### Directive
Revise the listing below, replacing each occurrence of "Locate an element on the screen" with "Find an element on the screen" and leaving all other text unchanged.
Begin
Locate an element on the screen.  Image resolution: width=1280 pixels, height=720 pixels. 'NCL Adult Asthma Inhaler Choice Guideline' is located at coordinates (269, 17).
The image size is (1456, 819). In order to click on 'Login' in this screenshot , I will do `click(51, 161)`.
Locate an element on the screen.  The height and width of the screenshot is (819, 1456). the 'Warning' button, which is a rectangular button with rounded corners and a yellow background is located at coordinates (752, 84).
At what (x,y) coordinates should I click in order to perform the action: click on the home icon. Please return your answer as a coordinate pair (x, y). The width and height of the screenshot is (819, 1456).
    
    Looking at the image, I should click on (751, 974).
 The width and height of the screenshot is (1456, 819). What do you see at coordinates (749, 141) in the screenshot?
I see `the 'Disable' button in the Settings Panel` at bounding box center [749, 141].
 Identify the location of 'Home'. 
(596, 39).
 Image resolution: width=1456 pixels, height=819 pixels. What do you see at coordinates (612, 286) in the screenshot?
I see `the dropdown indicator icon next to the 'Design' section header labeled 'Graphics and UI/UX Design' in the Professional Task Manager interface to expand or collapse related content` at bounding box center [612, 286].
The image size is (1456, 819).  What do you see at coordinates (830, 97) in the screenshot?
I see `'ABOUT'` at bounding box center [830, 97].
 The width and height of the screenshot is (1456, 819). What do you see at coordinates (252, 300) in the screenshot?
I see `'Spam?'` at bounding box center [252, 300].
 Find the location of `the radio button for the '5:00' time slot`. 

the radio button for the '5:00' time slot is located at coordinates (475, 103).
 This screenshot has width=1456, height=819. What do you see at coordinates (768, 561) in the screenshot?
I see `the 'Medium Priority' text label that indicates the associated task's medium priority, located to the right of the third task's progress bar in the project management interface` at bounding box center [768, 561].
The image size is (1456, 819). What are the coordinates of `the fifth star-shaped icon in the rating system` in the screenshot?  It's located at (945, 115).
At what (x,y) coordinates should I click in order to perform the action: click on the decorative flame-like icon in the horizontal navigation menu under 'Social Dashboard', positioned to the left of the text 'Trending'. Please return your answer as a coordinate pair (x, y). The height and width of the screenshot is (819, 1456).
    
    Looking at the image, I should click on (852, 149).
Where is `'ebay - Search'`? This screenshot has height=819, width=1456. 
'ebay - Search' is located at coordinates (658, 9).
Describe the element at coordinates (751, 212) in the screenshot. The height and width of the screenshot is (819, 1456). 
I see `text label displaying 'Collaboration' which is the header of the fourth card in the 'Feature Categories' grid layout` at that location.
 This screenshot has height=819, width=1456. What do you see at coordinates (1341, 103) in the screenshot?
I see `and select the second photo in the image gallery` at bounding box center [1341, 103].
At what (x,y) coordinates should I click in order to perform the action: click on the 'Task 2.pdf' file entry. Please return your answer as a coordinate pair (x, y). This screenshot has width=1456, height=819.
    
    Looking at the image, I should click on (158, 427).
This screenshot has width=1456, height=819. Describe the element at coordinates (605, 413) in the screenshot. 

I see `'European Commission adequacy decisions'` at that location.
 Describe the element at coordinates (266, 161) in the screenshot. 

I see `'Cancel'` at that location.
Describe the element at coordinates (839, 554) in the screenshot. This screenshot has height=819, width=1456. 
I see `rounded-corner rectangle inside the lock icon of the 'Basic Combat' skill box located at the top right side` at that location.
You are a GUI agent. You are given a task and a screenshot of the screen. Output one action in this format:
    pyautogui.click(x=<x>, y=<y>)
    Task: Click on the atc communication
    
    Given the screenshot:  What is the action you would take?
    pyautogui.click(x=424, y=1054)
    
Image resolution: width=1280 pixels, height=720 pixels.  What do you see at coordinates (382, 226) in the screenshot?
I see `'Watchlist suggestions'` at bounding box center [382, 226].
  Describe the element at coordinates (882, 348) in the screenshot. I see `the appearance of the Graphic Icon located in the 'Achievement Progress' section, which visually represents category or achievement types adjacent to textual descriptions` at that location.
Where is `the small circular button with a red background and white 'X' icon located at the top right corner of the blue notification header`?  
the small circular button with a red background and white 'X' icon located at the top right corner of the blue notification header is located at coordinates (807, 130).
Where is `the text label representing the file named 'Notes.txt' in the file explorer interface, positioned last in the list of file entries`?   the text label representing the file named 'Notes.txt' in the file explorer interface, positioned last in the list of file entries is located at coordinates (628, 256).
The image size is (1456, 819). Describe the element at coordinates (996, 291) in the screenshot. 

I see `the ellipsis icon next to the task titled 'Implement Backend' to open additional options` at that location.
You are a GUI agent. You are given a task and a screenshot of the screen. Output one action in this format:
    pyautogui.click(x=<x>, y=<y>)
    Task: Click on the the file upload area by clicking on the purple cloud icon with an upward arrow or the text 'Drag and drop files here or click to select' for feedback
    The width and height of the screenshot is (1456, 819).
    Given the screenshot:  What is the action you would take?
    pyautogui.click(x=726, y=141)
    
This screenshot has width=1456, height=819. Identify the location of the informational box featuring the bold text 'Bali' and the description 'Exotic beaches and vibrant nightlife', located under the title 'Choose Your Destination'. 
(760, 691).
End
### Result
Find an element on the screen.  Image resolution: width=1280 pixels, height=720 pixels. 'NCL Adult Asthma Inhaler Choice Guideline' is located at coordinates (269, 17).
The image size is (1456, 819). In order to click on 'Login' in this screenshot , I will do `click(51, 161)`.
Find an element on the screen.  The height and width of the screenshot is (819, 1456). the 'Warning' button, which is a rectangular button with rounded corners and a yellow background is located at coordinates (752, 84).
At what (x,y) coordinates should I click in order to perform the action: click on the home icon. Please return your answer as a coordinate pair (x, y). The width and height of the screenshot is (819, 1456).
    
    Looking at the image, I should click on (751, 974).
 The width and height of the screenshot is (1456, 819). What do you see at coordinates (749, 141) in the screenshot?
I see `the 'Disable' button in the Settings Panel` at bounding box center [749, 141].
 Identify the location of 'Home'. 
(596, 39).
 Image resolution: width=1456 pixels, height=819 pixels. What do you see at coordinates (612, 286) in the screenshot?
I see `the dropdown indicator icon next to the 'Design' section header labeled 'Graphics and UI/UX Design' in the Professional Task Manager interface to expand or collapse related content` at bounding box center [612, 286].
The image size is (1456, 819).  What do you see at coordinates (830, 97) in the screenshot?
I see `'ABOUT'` at bounding box center [830, 97].
 The width and height of the screenshot is (1456, 819). What do you see at coordinates (252, 300) in the screenshot?
I see `'Spam?'` at bounding box center [252, 300].
 Find the location of `the radio button for the '5:00' time slot`. 

the radio button for the '5:00' time slot is located at coordinates (475, 103).
 This screenshot has width=1456, height=819. What do you see at coordinates (768, 561) in the screenshot?
I see `the 'Medium Priority' text label that indicates the associated task's medium priority, located to the right of the third task's progress bar in the project management interface` at bounding box center [768, 561].
The image size is (1456, 819). What are the coordinates of `the fifth star-shaped icon in the rating system` in the screenshot?  It's located at (945, 115).
At what (x,y) coordinates should I click in order to perform the action: click on the decorative flame-like icon in the horizontal navigation menu under 'Social Dashboard', positioned to the left of the text 'Trending'. Please return your answer as a coordinate pair (x, y). The height and width of the screenshot is (819, 1456).
    
    Looking at the image, I should click on (852, 149).
Where is `'ebay - Search'`? This screenshot has height=819, width=1456. 
'ebay - Search' is located at coordinates (658, 9).
Describe the element at coordinates (751, 212) in the screenshot. The height and width of the screenshot is (819, 1456). 
I see `text label displaying 'Collaboration' which is the header of the fourth card in the 'Feature Categories' grid layout` at that location.
 This screenshot has height=819, width=1456. What do you see at coordinates (1341, 103) in the screenshot?
I see `and select the second photo in the image gallery` at bounding box center [1341, 103].
At what (x,y) coordinates should I click in order to perform the action: click on the 'Task 2.pdf' file entry. Please return your answer as a coordinate pair (x, y). This screenshot has width=1456, height=819.
    
    Looking at the image, I should click on (158, 427).
This screenshot has width=1456, height=819. Describe the element at coordinates (605, 413) in the screenshot. 

I see `'European Commission adequacy decisions'` at that location.
 Describe the element at coordinates (266, 161) in the screenshot. 

I see `'Cancel'` at that location.
Describe the element at coordinates (839, 554) in the screenshot. This screenshot has height=819, width=1456. 
I see `rounded-corner rectangle inside the lock icon of the 'Basic Combat' skill box located at the top right side` at that location.
You are a GUI agent. You are given a task and a screenshot of the screen. Output one action in this format:
    pyautogui.click(x=<x>, y=<y>)
    Task: Click on the atc communication
    
    Given the screenshot:  What is the action you would take?
    pyautogui.click(x=424, y=1054)
    
Image resolution: width=1280 pixels, height=720 pixels.  What do you see at coordinates (382, 226) in the screenshot?
I see `'Watchlist suggestions'` at bounding box center [382, 226].
  Describe the element at coordinates (882, 348) in the screenshot. I see `the appearance of the Graphic Icon located in the 'Achievement Progress' section, which visually represents category or achievement types adjacent to textual descriptions` at that location.
Where is `the small circular button with a red background and white 'X' icon located at the top right corner of the blue notification header`?  
the small circular button with a red background and white 'X' icon located at the top right corner of the blue notification header is located at coordinates (807, 130).
Where is `the text label representing the file named 'Notes.txt' in the file explorer interface, positioned last in the list of file entries`?   the text label representing the file named 'Notes.txt' in the file explorer interface, positioned last in the list of file entries is located at coordinates (628, 256).
The image size is (1456, 819). Describe the element at coordinates (996, 291) in the screenshot. 

I see `the ellipsis icon next to the task titled 'Implement Backend' to open additional options` at that location.
You are a GUI agent. You are given a task and a screenshot of the screen. Output one action in this format:
    pyautogui.click(x=<x>, y=<y>)
    Task: Click on the the file upload area by clicking on the purple cloud icon with an upward arrow or the text 'Drag and drop files here or click to select' for feedback
    The width and height of the screenshot is (1456, 819).
    Given the screenshot:  What is the action you would take?
    pyautogui.click(x=726, y=141)
    
This screenshot has width=1456, height=819. Identify the location of the informational box featuring the bold text 'Bali' and the description 'Exotic beaches and vibrant nightlife', located under the title 'Choose Your Destination'. 
(760, 691).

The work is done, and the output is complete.